The Human Rights Watch (HRW) on Tuesday asked the Taliban to stop preventing mobile polio vaccination teams from operating in southern Helmand province.
The militants have prohibited the Public Health Ministry from deploying mobile vaccination teams in the province since February, increasing the vulnerability of children to infection, death or long-term disability.
On July 7, the Taliban accused the mobile teams of unspecified spying activities. The teams have operated in Afghanistan since before 2001, and up until recently the rebels allowed the vaccinations to proceed in areas under their control.
“The Taliban prohibition on mobile polio vaccination teams puts children at risk, and jeopardises a global eradication campaign, of a disease that has crippled and killed millions of people,” said Phelim Kine, deputy Asia director at Human Rights Watch.
In a statement from the New York-based organisation , Kine said: “The Taliban should assist the operations of mobile vaccination teams rather than interfere with their lifesaving work.”

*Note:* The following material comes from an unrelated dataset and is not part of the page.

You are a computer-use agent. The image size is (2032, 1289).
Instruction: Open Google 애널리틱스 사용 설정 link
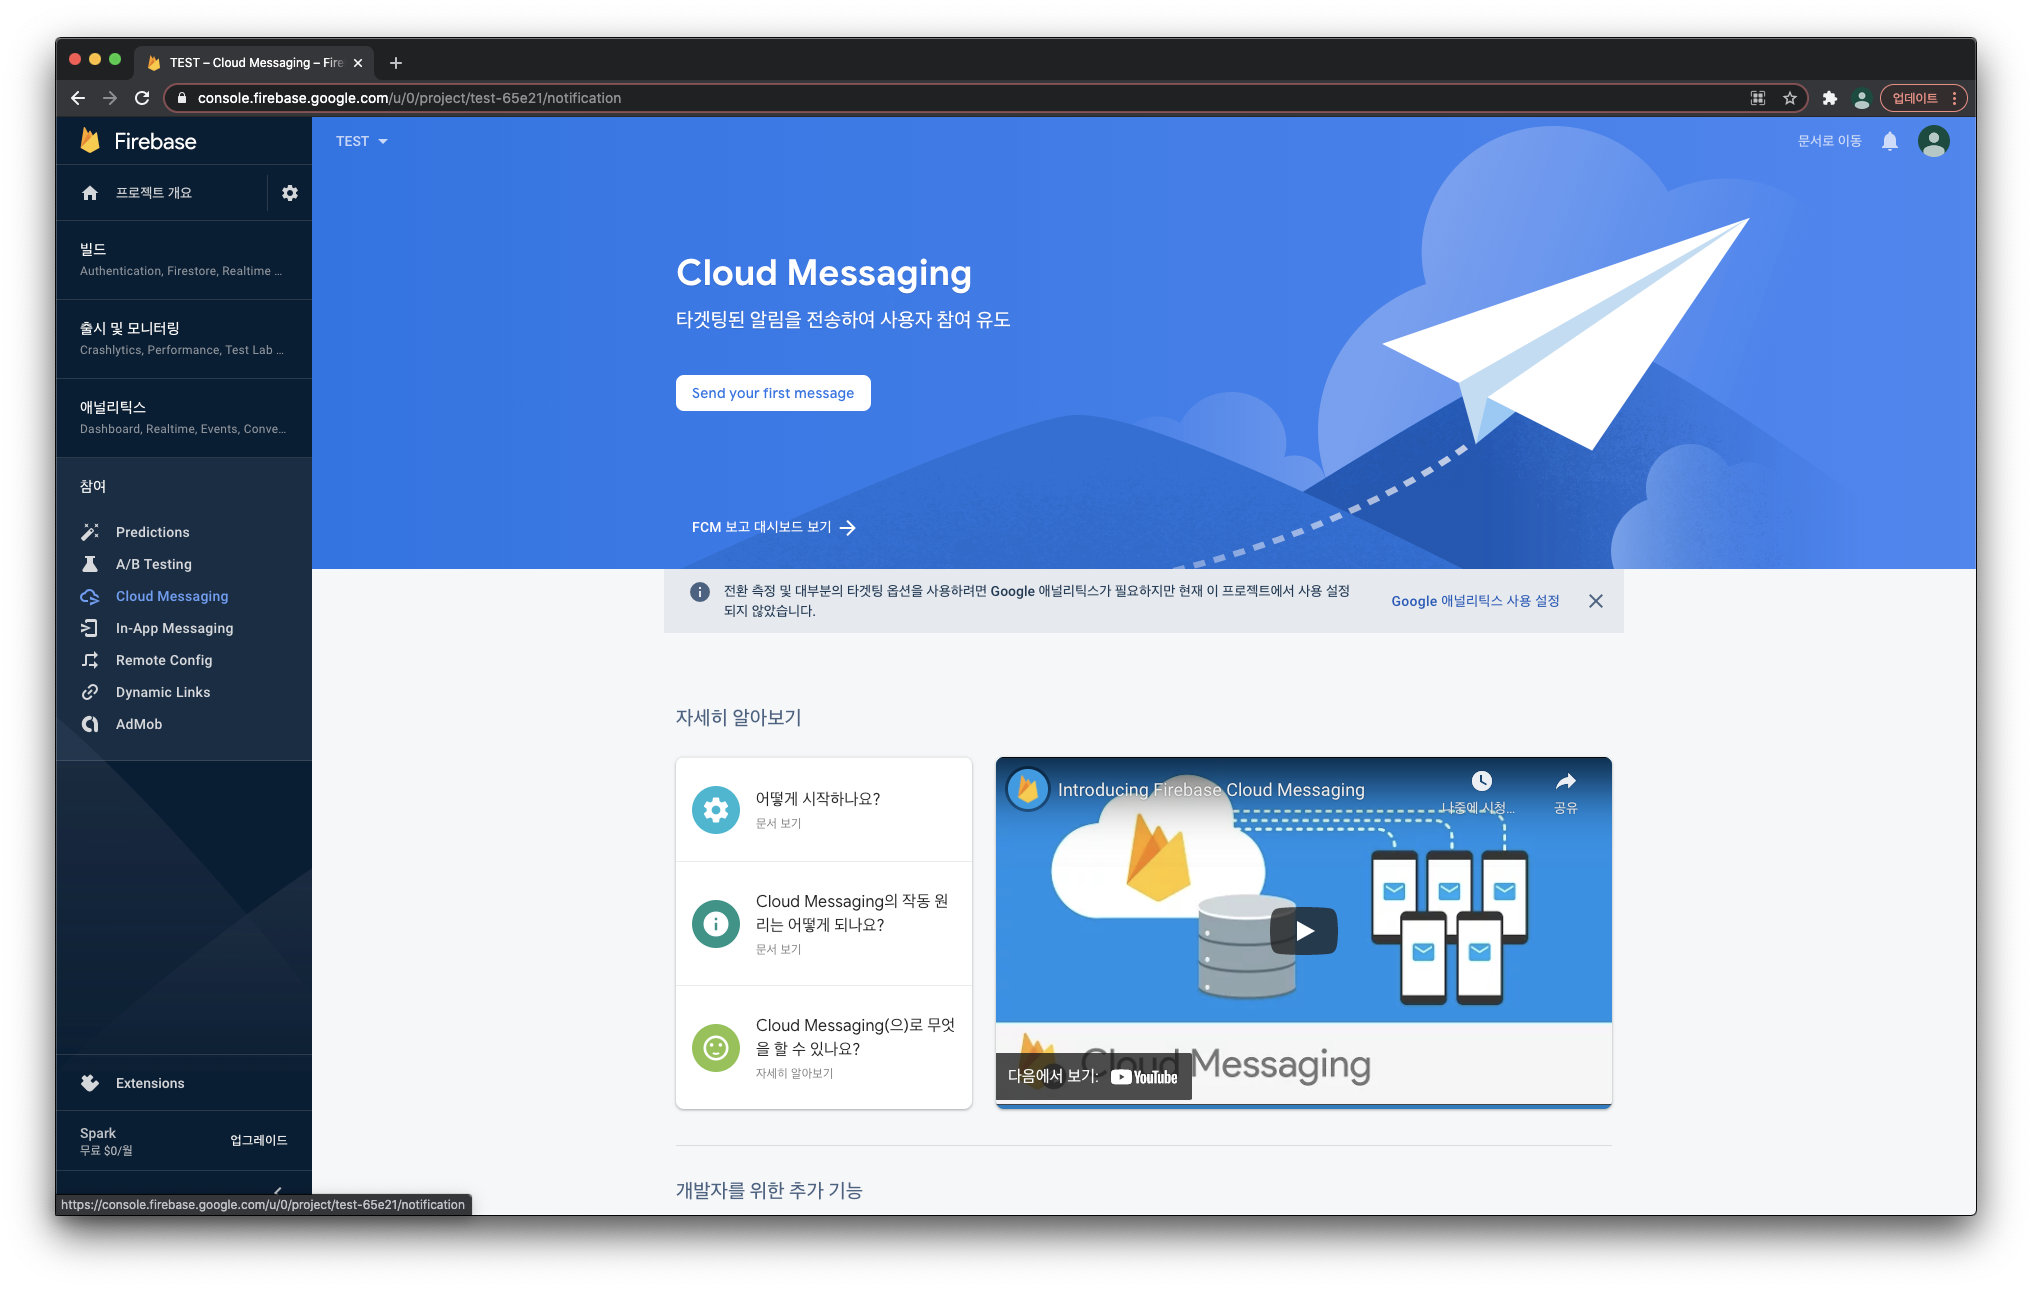point(1475,601)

Afghanistan is one of only three countries in the world where wild polio virus remains endemic. International health experts consider Helmand and Kandahar to be the country’s epicenters of polio infection.
In the past year, the Taliban and other armed groups and pro-government forces have been implicated in killings, assaults and abductions against health workers and facilities, including polio vaccination teams.
In December 2012, unidentified gunmen killed a student volunteer assisting the polio vaccination program in northeastern Kapisa province. At least one health worker involved in a vaccination project in Afghanistan was abducted in the past year.
Under international humanitarian law, which applies to the Afghan government and the Taliban and other armed groups, parties to a conflict must protect civilians’ access to health care.
Government medical personnel and humanitarian aid workers must be allowed to carry out their work and be protected in all circumstances. Warring parties are prohibited from punishing someone for performing their medical duties.
“Children have already paid too high a toll from Afghanistan’s decades of armed conflict,” Kine said. “The Taliban should allow mobile vaccination teams to get back to work in Helmand.”